Meet The Maker
After an incredible response to her homeware objects at the prestigious West Coast Craft fair, Oakland resident Melanie Abrantes left her day job as a graphic designer to pursue a woodworking business. For the past six years, the maker has been sculpting and shaping blocks of material using a woodturning lathe and transforming them into beautiful one-of-a-kind vases, bowls and hanging planters. Her first book, Carve: A Simple Guide to Whittling, hit shelves last summer, and she’s been busy sharing her craft with others ever since. A recent sourcing trip to the Philippines has inspired the artist, who is half-Portuguese and half-Filipino, to merge her two cultures together into new designs, including a line of furniture she plans to launch soon.

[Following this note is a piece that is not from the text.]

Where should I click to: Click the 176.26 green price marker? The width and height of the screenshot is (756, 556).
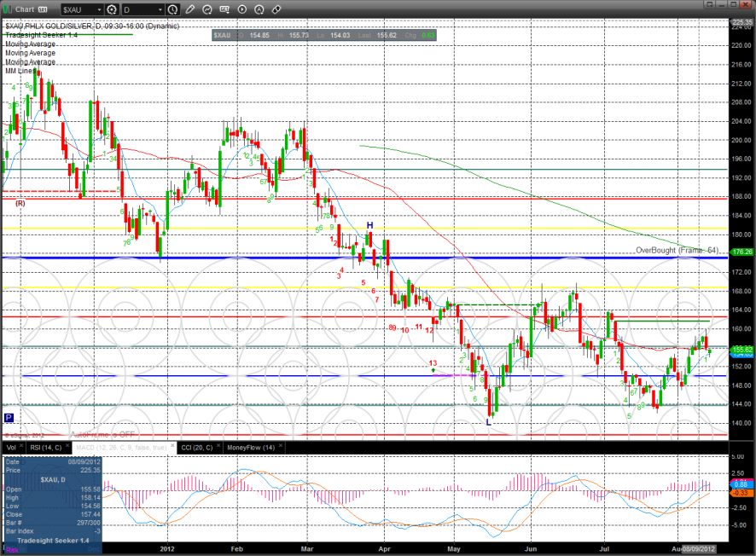(x=742, y=252)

How do you get in the creative zone?
Travel helps get my creative juices flowing. It could be a hike to the local redwoods or going to a different country. I find inspiration in the textures, colors and shapes of new places and different surroundings. On a more practical level, I start by solving a problem that I have in my own home and designing a solution. A lot of my pieces are inspired by living in small spaces and objects that tie me back to nature.

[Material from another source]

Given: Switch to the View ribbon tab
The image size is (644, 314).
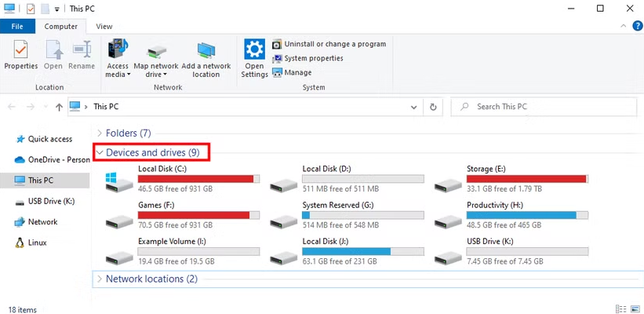Looking at the screenshot, I should tap(104, 26).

What made you want to work with wood and cork?
I was drawn to cork because of its connection to my Portuguese heritage–I grew up visiting my grandfather and seeing the different cork products made there. I also wanted to use components that were eco-friendly and biodegradable. I think it’s important to create quality products that can be passed down from generation to generation rather than make items that could easily fall apart.
Why is it important to you to share your craft with others?
I started teaching classes so I could show people how to work with their hands. I think it’s so necessary to take a break from technology. Carving in my class will give your eyes a break, plus teach you a new skill that you can perfect and continue after. Wood is such a solid material, and it’s fascinating to me how we can manipulate it into beautiful objects for the home.